The Alzheimer’s disease (AD) population consists of individuals who have been diagnosed with Alzheimer’s disease by a clinician. Alzheimer’s disease patients present with a progressive decline in memory and other cognitive functions which significantly impacts daily activities, which is typically accompanied by behavioral or neuropsychiatric symptoms. AD diagnosis is determined by a clinician and involves neuropsychological testing as well as brain imaging tests. Aside from typical Alzheimer’s disease, the AD population may include individuals who have been diagnosed with variant forms of Alzheimer’s disease, including early onset Alzheimer’s disease (EOAD), posterior cortical atrophy (PCA), and primary progressive aphasia (PPA). The early onset Alzheimer’s disease subgroup includes individuals who develop Alzheimer’s disease symptoms before the age of 65, and is in many cases explained by genetic risk factors (i.e. familial Alzheimer’s disease). Individuals with PCA show marked degeneration of cerebral cortex in the posterior region of the brain, and symptoms particularly affect visual function. Individuals with PPA primarily have a significant impairment in language. This subgroup includes individuals who are diagnosed with the logopenic variant of PPA, which is associated with slower speech and difficulties with word retrieval. The AD population, including its various subgroups, is crucial in investigating how various biomarkers present in different types of AD and dementia, as well as how they interact in different stages of the disease.

Atypical Dementia

The atypical dementia population includes individuals who do not meet the criteria for Alzheimer’s disease and instead present with conditions including frontotemporal dementia (FTD), progressive supranuclear palsy (PSP), corticobasal degeneration (CBD), and vascular dementia (vD).
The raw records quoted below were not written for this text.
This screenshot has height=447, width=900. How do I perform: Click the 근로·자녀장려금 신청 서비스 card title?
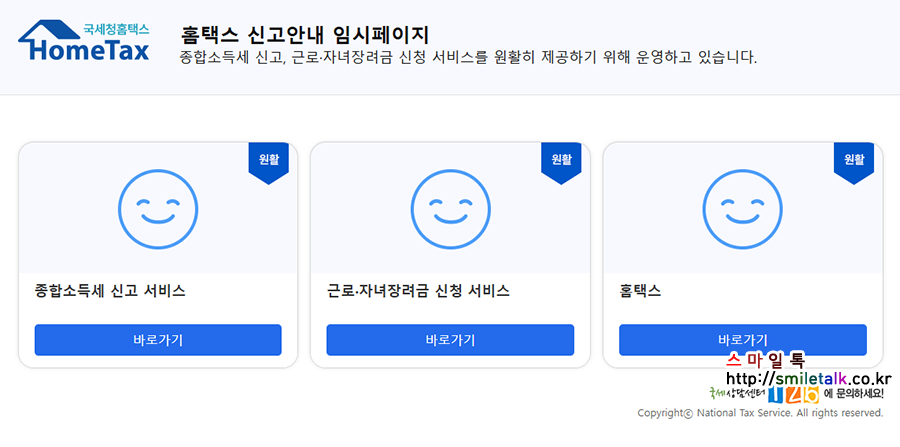[418, 291]
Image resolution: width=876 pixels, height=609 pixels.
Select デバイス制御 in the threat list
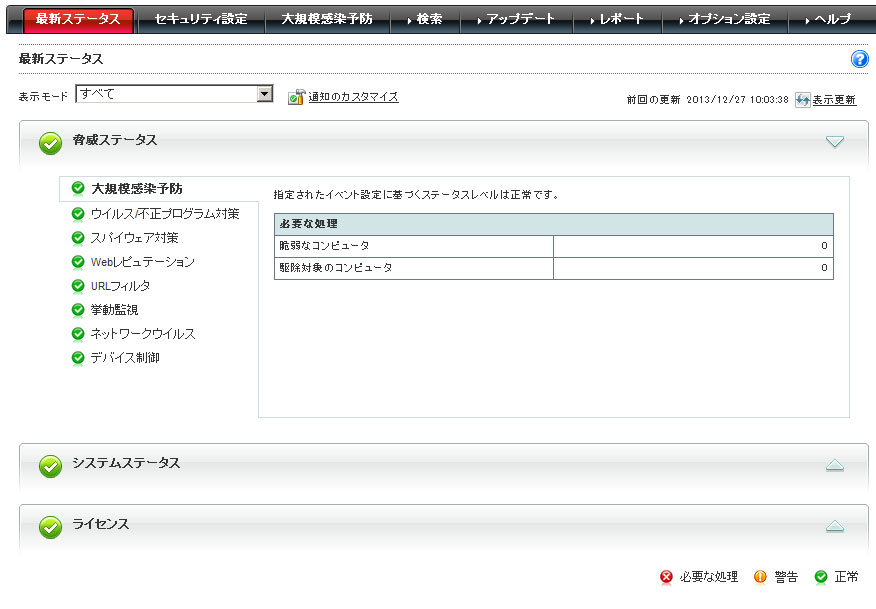coord(125,358)
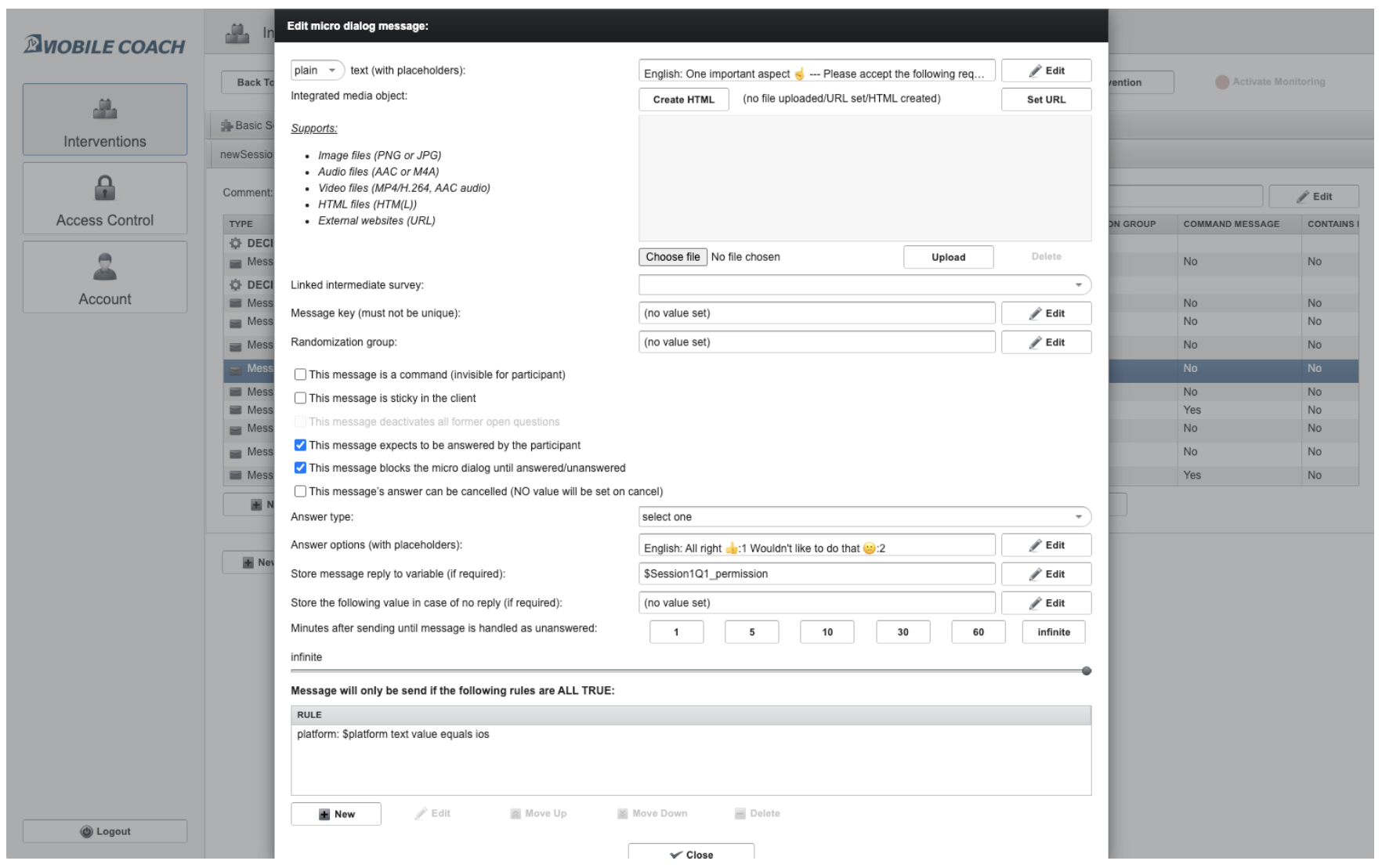Click pencil icon to edit message text

(x=1035, y=71)
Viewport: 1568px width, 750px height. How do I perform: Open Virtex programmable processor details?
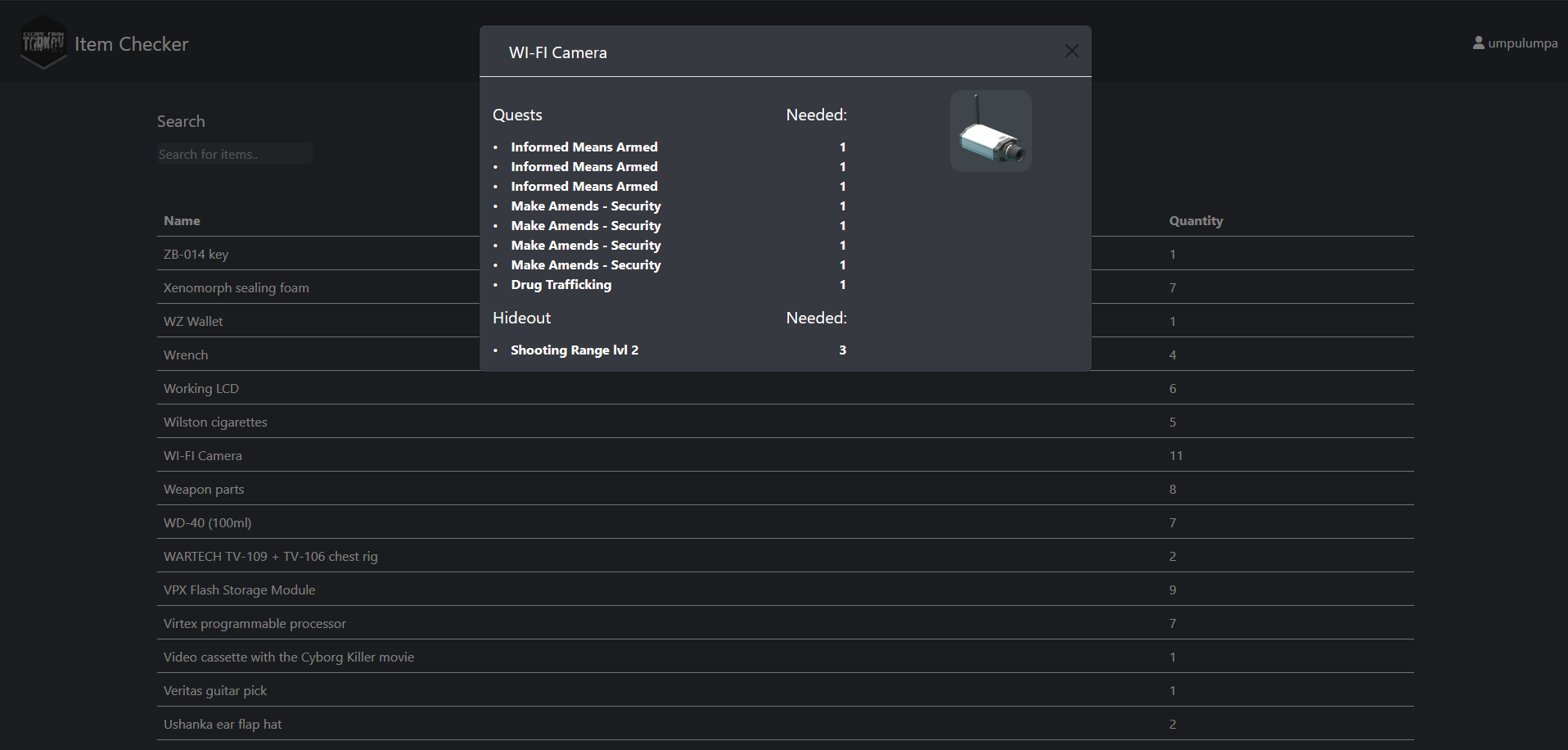coord(255,624)
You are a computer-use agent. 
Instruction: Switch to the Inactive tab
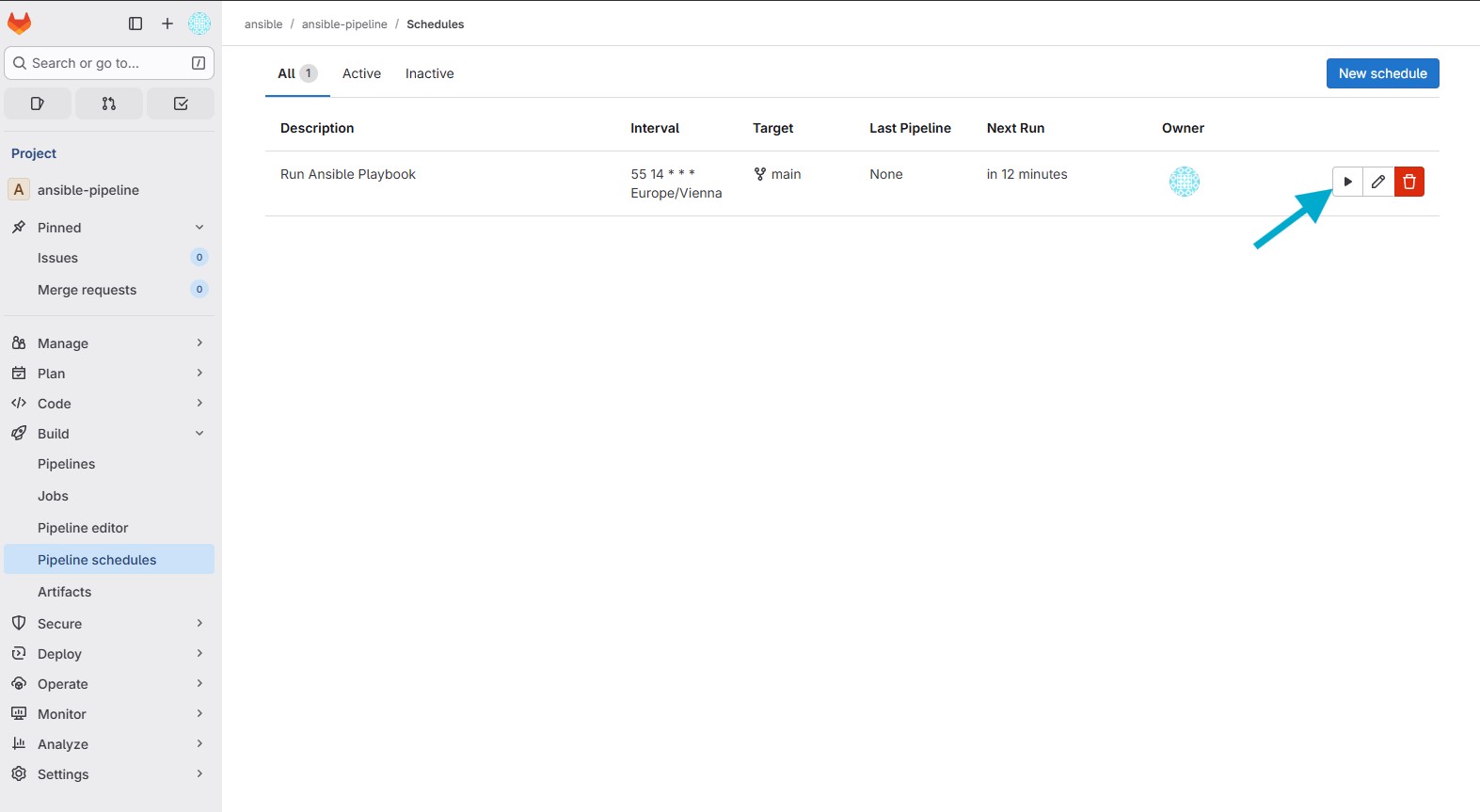point(429,73)
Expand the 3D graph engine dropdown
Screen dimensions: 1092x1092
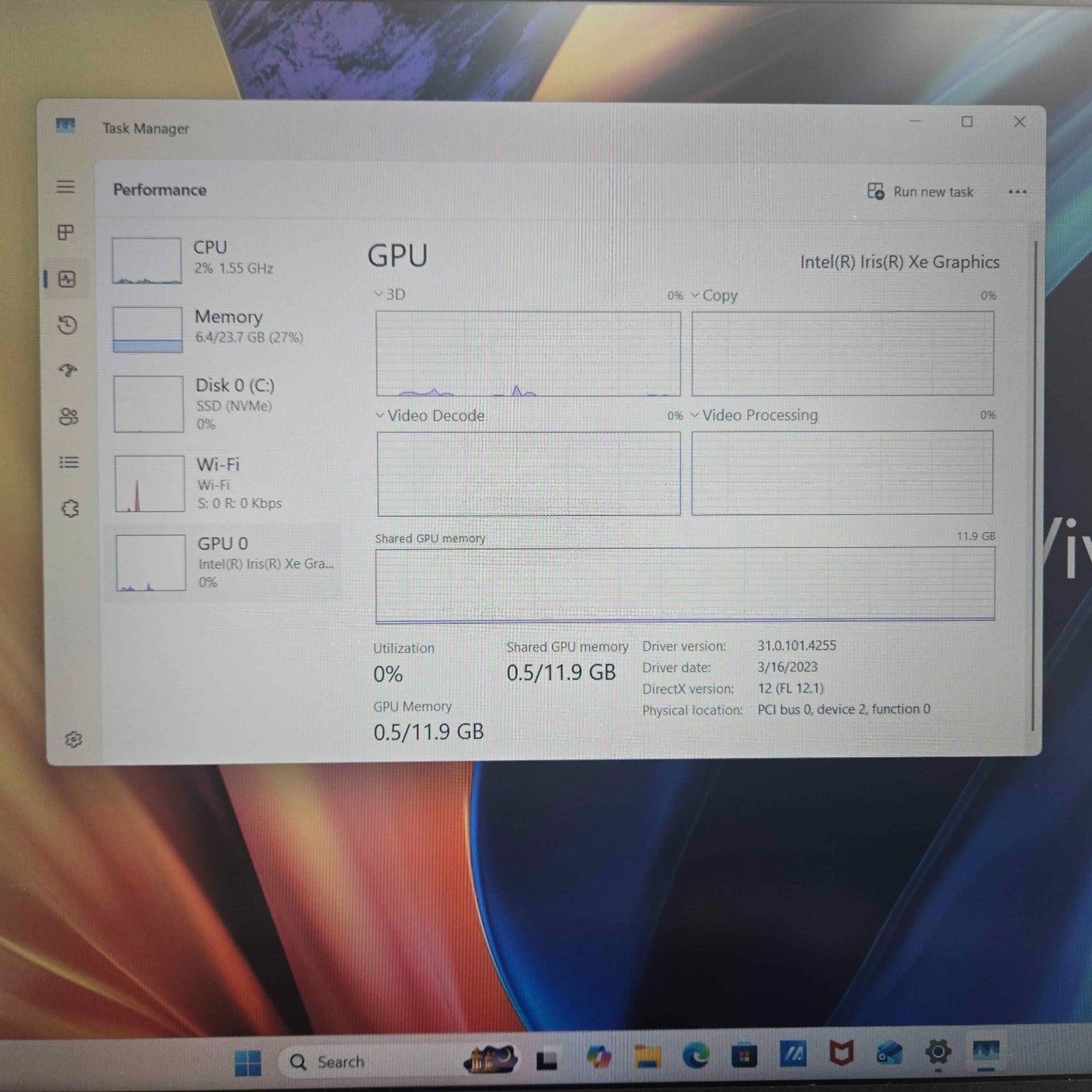click(x=390, y=295)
Diagnosis of these disorders is determined by the clinician who refers us the patients. Individuals with FTD, sometimes referred to as Pick’s disease, FTD is associated with deterioration in behavior, personality, and language, as well as disturbances in motor functions in some cases. In particular, the most common form of FTD, behavioral variant of frontotemporal dementia (bvFTD), is characterized by significant alterations in behavioral, judgment, and empathy, as well as by symptoms such as apathy, impulsivity, and lack of restraint based on social norms. PSP, sometimes referred to as Steele–Richardson–Olszewski syndrome, is a condition which primarily affects balance and eye movements, as well as sleep. CBD is characterized by a significant impairment in motor functioning. vD describes individuals whose cognitive symptoms are caused by impaired blood flow to the brain, typically due to a stroke. Patients with vD typically experience cognitive decline in a step-like manner, as opposed to gradually as in typical Alzheimer’s disease. The aim of the atypical dementia population is primarily to examine the differences in the presentation of biomarkers in these various forms of dementia, which helps to improve the differentiation and diagnosis of these disorders.